# Page:
Wednesday, November 09, 2016

Got what you wanted 'merca ....

It's been well over a year since I've been here. 

I'm still alive - still kicking. My I slumped into a deep dark political depression. 

Something is definitely askew in American politics and I've grown exceptionally ill to what's being served. I was opining yesterday to a work-friend of mine that the problem with the universe isn't the fact that we've elected a misogynistic, racist, class-celebratory idiot to the White House ... because the roots were long since there ... Trump just brought them out, highlighted them and soothed them that it's okay to be anti-women, anti-minority, hate-mongering and everything.

Read that again: It's OKAY to be those things ... 

THAT is what America has become. 

I know there will be an excessive amount of finger pointing happening in the Democrat camp in the days to come - but the top echelon of the party really has to do an honest evaluation of things. Never in political history has one party seized as much control as occurred last night.

# Information shown:
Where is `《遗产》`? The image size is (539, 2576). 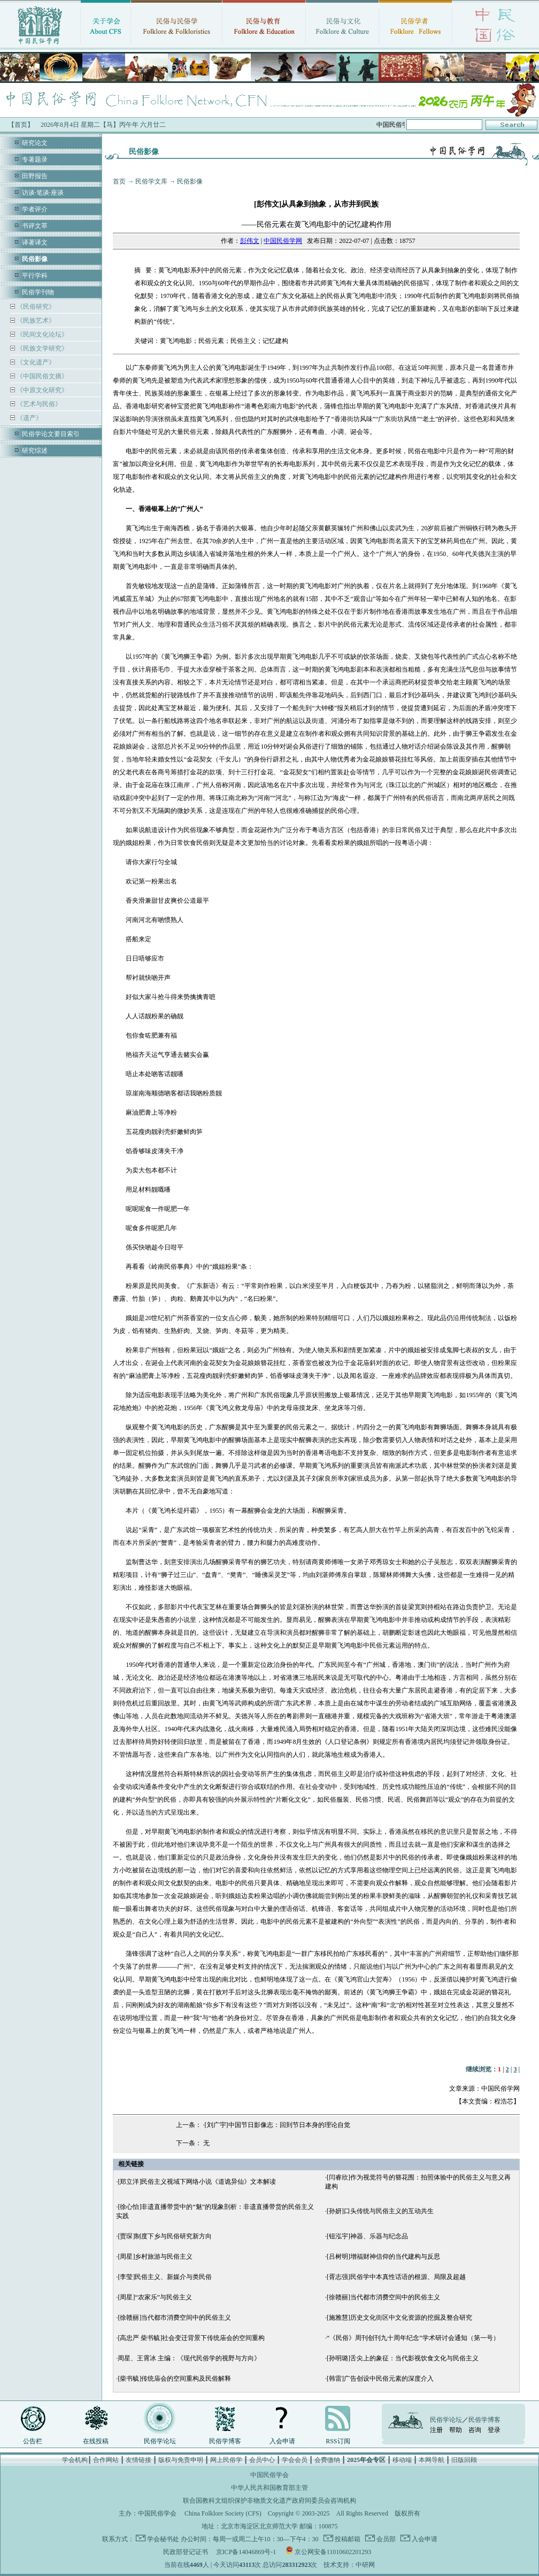
《遗产》 is located at coordinates (28, 418).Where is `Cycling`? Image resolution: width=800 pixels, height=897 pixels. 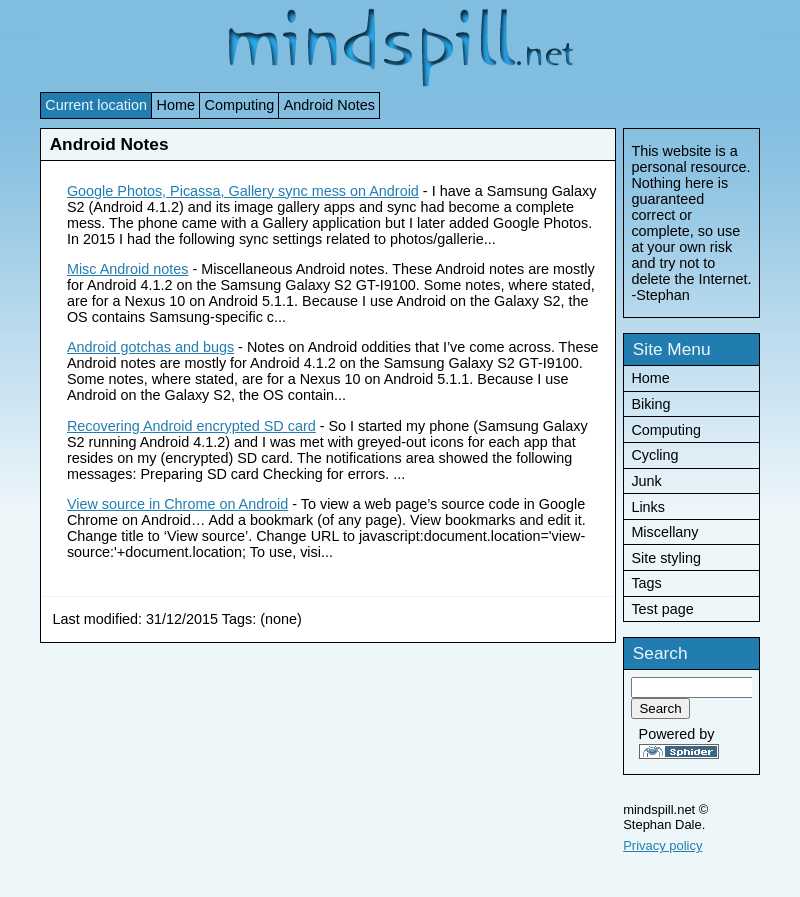
Cycling is located at coordinates (654, 455).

# What you will do:
1. Name each adjective the blog post applies to the "idiot" it says was elected to the White House.
2. Using the blog post, answer each of these:
(a) How long has it been since the writer was last here?
(b) Who heard the writer's opinion yesterday?
(c) In which camp does the writer expect heavy finger pointing?
3. Retype the blog post from "It's been well" to "America has become.".

# Task responses:
1. misogynistic, racist, class-celebratory

2.
(a) Well over a year.
(b) A work-friend of the writer's.
(c) The Democrat camp.

3.
It's been well over a year since I've been here. 

I'm still alive - still kicking. My I slumped into a deep dark political depression. 

Something is definitely askew in American politics and I've grown exceptionally ill to what's being served. I was opining yesterday to a work-friend of mine that the problem with the universe isn't the fact that we've elected a misogynistic, racist, class-celebratory idiot to the White House ... because the roots were long since there ... Trump just brought them out, highlighted them and soothed them that it's okay to be anti-women, anti-minority, hate-mongering and everything.

Read that again: It's OKAY to be those things ... 

THAT is what America has become.